I’ll begin this catalog of my birding on July 22nd, when Cape Cod neighbor and good friend, Jonathan Schickler, and I hit Cow Yard Road in Chatham, hoping for a Hudsonian Godwit, or another fun shorebird out on the flats north of Tern Island that are visible from the road.
An hour of scanning didn’t yield any godwits, but assorted shorebird species including Piping Plover, Willet and Greater Yellowlegs, kept us busy for a time.
The highlight of our visit to Cow Yard came in the form of three calling Northern Bobwhites, which were audible for the entirety of our time here. A life bird for Jonathan, we devoted a good portion of time trying to catch a glimpse of one, an effort which finally payed off in good scope views of a nice male perched and vocalizing in a pine.
Following our visit to Cow Yard, we stopped off at the Chatham Fish Pier for some of the best lobster rolls on the Cape. It is a stop I intend on repeating…often.

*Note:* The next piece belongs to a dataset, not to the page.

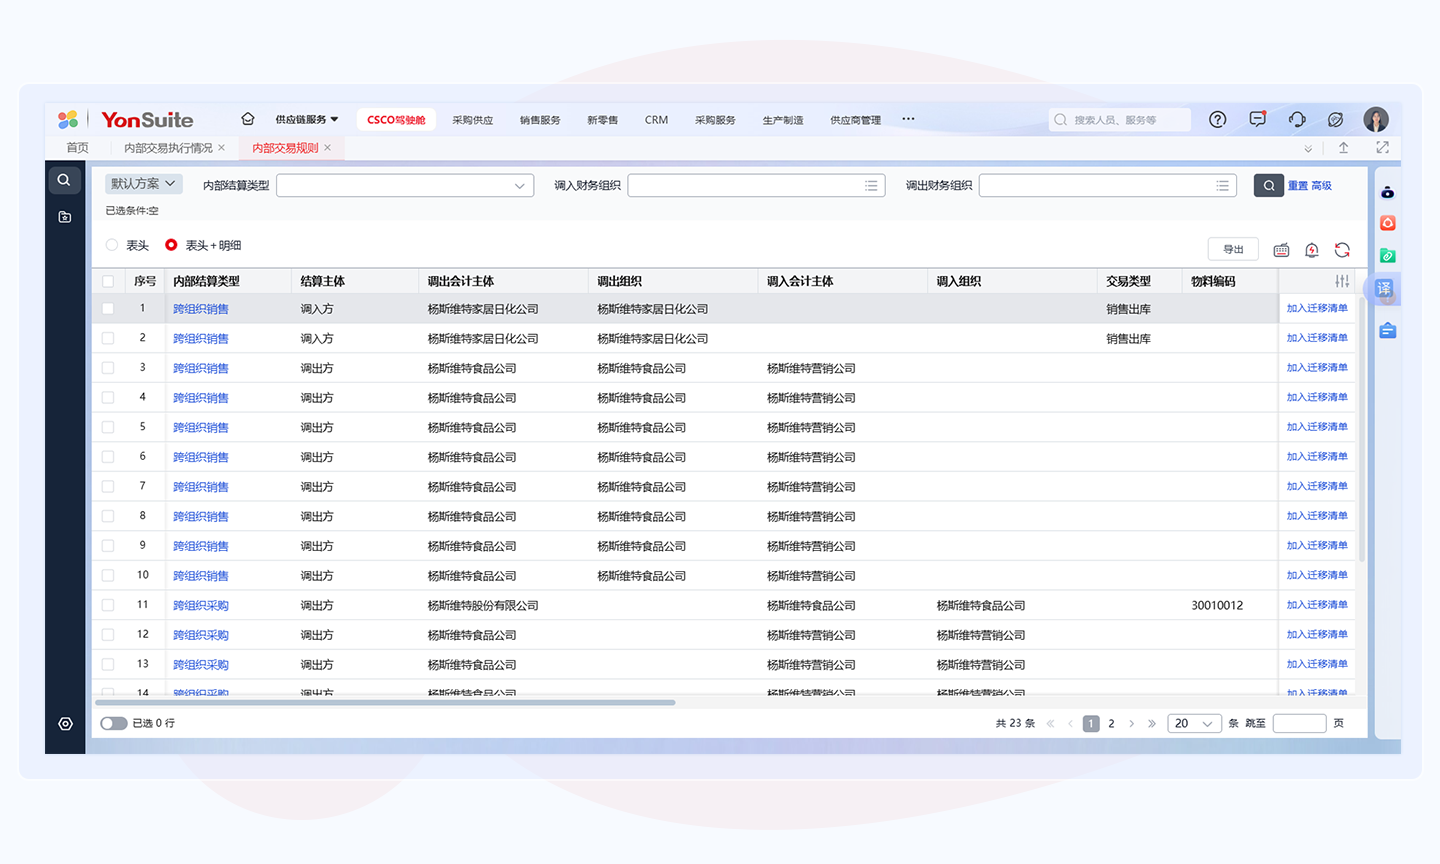Click the gear settings icon in the left sidebar
Viewport: 1440px width, 864px height.
point(65,724)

Thursday, July 24th found me in the High Head area of North Truro, in hopes of catching a glimpse of the Virginia Rails that have been seen there throughout the summer.
It didn’t take me long to catch up with an adult-and then a juvenile-Virginia Rail, both of which were seen at close range as they worked the wetland right along the side of the road.
(As always, click on the photos for larger, clearer views).
Other highlights at this spot included American Black Duck, Green Heron, a family of four Belted Kingfishers, and two young Baltimore Orioles.
Following my time with the rails, I continued north, toward my next stop: Herring Cove Beach and Hatches Harbor in Provincetown.
I had a blast at Herring Cove, as I always do, and I spent the next three hours combing through the masses of birds present in Hatches Harbor, and scanning offshore.
My top highlight came in the form of two 1st cycle Little Gulls, whose seeing marked the end of frustrating string of misses of this species (including two prior visits to Herring Cove).
Other highlights included two Cory’s Shearwater and a Wilson’s Storm-Petrel offshore, the continuing summering Bonaparte’s Gulls, a 3rd cycle Lesser Black-backed Gull, five tern species including Roseate (many with juveniles), one of the continuing ‘Portlandica’ Arctic Terns, and an adult Forster’s Tern.
The biggest surprise of the visit, however, was a singing Horned Lark that appeared virtually out of nowhere on the beach besides the dunes. I was able to catch a quick glimpse of the singing bird (my first here during the summer) before it promptly disappeared. It was one of the few times I have heard this species sing, and it was definitely a treat to get further experience with this cool species’ song.
Two days later, on the 26th, Jonathan and I were at it again, hitting nearby Hallet’s Mill Pond to check on the situation there. Our visit was rather quiet highlight-wise, although we were able to pick up an odd congregation of seven juvenile and first year Black-crowned Night-Herons flying low over our position on the west side of the pond. These birds remained airborne for some time, flying about the entire vicinity. A small pond is present in the scrubby woods across the road from Hallet’s, and it’s likely that most (if not all) of these birds were derived from there, and were either spooked from their hiding places, or were simply enjoying the feeling of the wind on their feathers.
Following Hallet’s, Jonathan and I returned to the yard and ran up a nice total of thirty-two species on the property, including such highlights as an American Oystercatcher out on the flats in Barnstable Harbor, two Bank Swallow amongst the abundant Trees and Barns, and the first Saltmarsh Sparrows ever for the yard.
A couple of days later, I headed back to Connecticut to receive treatment, thus ending another fun week of birding the Cape.